Project Description. 3

Risk Management Analysis. 4

Introduction. 4

Risk Identification. 4

Risk Evaluation. 5

Risk Mitigation. 6

Conclusion. 8

Works Cited. 9

Introduction

Project management and project risk management operate concurrently. In every project, risks are inevitable and the risk management process has to be intentionally directed towards risk reduction or mitigation to ensure sustainability is achieved. In a manufacturing project, for instance, the risks vary thus resulting in the need for effective planning and preparation for risk management. While some risks are discernible, others are more hidden and managing them can be a challenge. The project risk management process entails different activities and can be dynamic from one industry to the other. In the organic soap manufacturing process, for instance, the risk management process has to take into consideration aspects such as safety, which are eminent in a manufacturing environment.

Project Description

The project under consideration is a cosmetic soap and lotion-manufacturing plant to be based in the U.S. It is set to begin in January and entails the production of soap and lotions from a variety of organic oils. At the beginning, the organic oils will be based on extracts from avocado, coconut oil, jojoba, and sesame seeds. The activities in the project will include sourcing or procurement of raw materials; production of the soaps and lotion; packaging of the manufactured products; quality control activities in the production department and maintaining safety in the production area; and sales and marketing of the product. The scope of the project covers organic lotion, bar and liquid soap manufacture, and sales and packaging across four different categories of base soaps, that is, avocado, coconut oil, jojoba oil, and sesame seed oil.  Based on the project characteristics, its objectives can be described as:

  • To provide cheap and high-quality liquid and bar soaps and lotions from purely natural products.

Risk Management Analysis

Introduction

A project risk is defined as any unpredictable event that is likely to cause a negative outcome on the project objectives. There are many categories of risks, each with a different probability and different potential impacts. While planning for a risk-management approach in any given project, the process takes into consideration the project objectives and the sections of the project. Toth and Sebestyen assert that project risks can best be articulated based on the project goals and objectives (510). The project goals are defined based on the minimum viable product requirements associated with the project. This implies that when working on the project risk management process, the project goals shift from attaining financial viability to achieving minimum viability in the project. For the soap and lotion project, minimum viable requirements would include: safe soaps and lotion; minimized production costs and subsequently prices; and achieved project goals in terms of production volumes. The project also has to involve many people working in different capacities from product formulation through to testing and actual production. These means that each of the persons involved in the project is exposed to different degrees of risk and may need to be catered for when planning for risk mitigation and reduction.

Risk Identification

The first step in risk management for any project is that of risk identification. Risks can be consequence-based or actual risk-based in a project. The identification and categorization of risks in such a case depends on the probability and potential impacts of the mentioned risks.
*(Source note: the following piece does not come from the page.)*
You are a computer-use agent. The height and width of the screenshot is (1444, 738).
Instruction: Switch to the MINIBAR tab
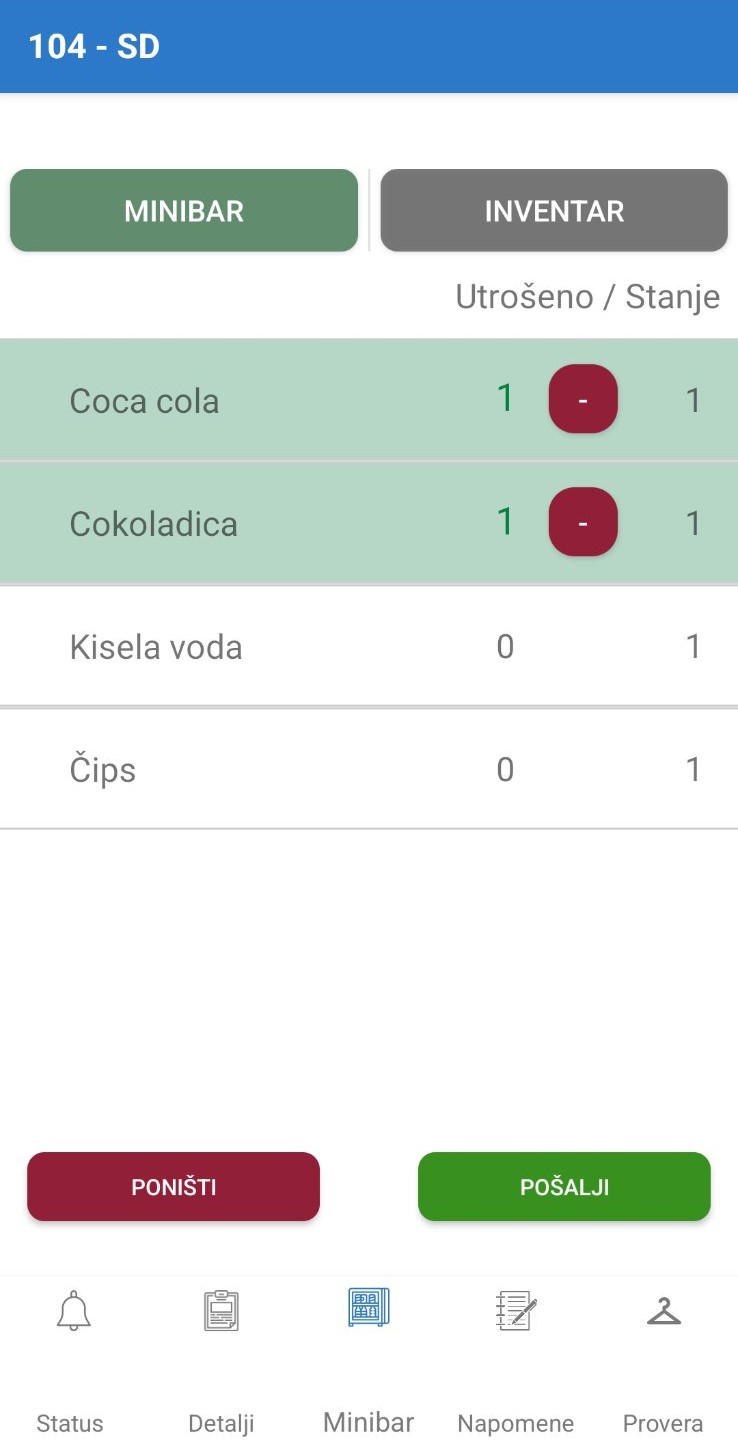tap(184, 211)
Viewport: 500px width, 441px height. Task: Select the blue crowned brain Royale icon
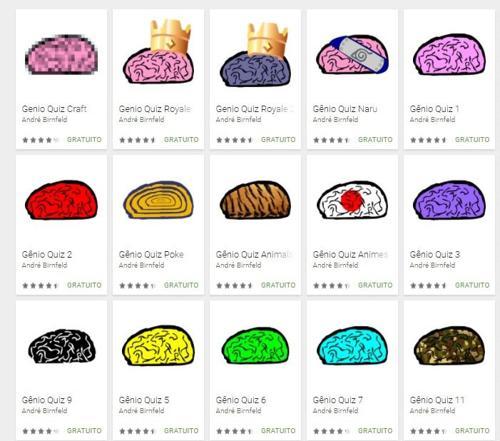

Rodrigues- da- Silva describes project risks in terms of the time, costs, and the quality of project work (943). In the soap and lotion production project, the risks that may potentially arise can be categorized into technical risks, safety risks, schedule risks, costs, and environmental risks. The technical risks entail aspects such as use of wrong formulations which can result in harm to the soap or lotion users, as well as to the producers and lack of expertise among the operators of the process. The safety risks include chemical burns and occupational accidents. Rodrigues – da – Silva opines that high-risk potential operational plans require more stringent risk-management planning and implementation strategies (946). The project cannot be considered a high-risk environment in terms of safety. Similarly, the costs cannot be considered a potentially high-risk area for the project. On the other hand, schedules can be a bit of a risk when the demand for the product cannot be met with the limited human resources at the start of the project.

Risk Evaluation

The risk evaluation process in any project takes into consideration the different characteristics of the identified risks. Aven avers that risk evaluation must also take into consideration the values of the project management team to ensure that any ideas put forth to help in risk management are acceptable within the constraints of the project values (1-3). Moreover, there has to be a consideration of key principles and values of project risk management practices. Such values include stewardship, teamwork, efficiency, and accountability. Project risk management is collaborative and thus needs high levels of teamwork. The risk evaluation in the present project can be presented both qualitatively and quantitatively (Pieplow 2). The project risks include wrong formulations, lack of expertise, chemical burns, and schedules. The following risk matrix shows the different risk categories and their areas of existence. The matrix has been developed based on the project characteristics.

 

 

 

Fig 1: Risk Matrix

Risk Probability Risk Impacts

 

 

 

 

 

From the risk matrix, the areas shaded blue are high probability low-impact areas, while those marked yellow are low probability high-impact areas. In the project under consideration, wrong formulation is a medium probability and high impact event. On the other hand, lack of expertise, chemical burns, and schedule violations are all low probability and potentially high-impact events.

Risk Mitigation

Aven describes various methods of risk mitigation based on the type and intensity of the risks identified (4-6). The high impact and high probability events are given the first priority while the low probability and low impact events are given the least priority in mitigation. Stanleigh describes various approaches that can be used for risk mitigation in any project setting (par. 2- 6). These methods include risk avoidance, risk sharing, risk reduction, and risk transfer (Berg 79). In the soap and lotion project, the most applicable practices for risk mitigation would be avoidance and sharing. Risk avoidance would entail seeking alternative project strategies. In this case, risks such as wrong formulations can be mitigated through avoidance practices which would mean using proven formulations for both soap and lotions. For the schedule risks, avoidance would imply planning the productions ahead and scheduling product deliveries based on the production schedules. In this way, customer expectations are not raised unnecessarily. Risk sharing in such a project could help to mitigate cost risks through partnerships, while safety and expertise risks would be mitigated through reductionist approaches whereby experts in the manufacturing sector are hired. Wrong formulation probabilities could also be reduced through hiring experts in the area.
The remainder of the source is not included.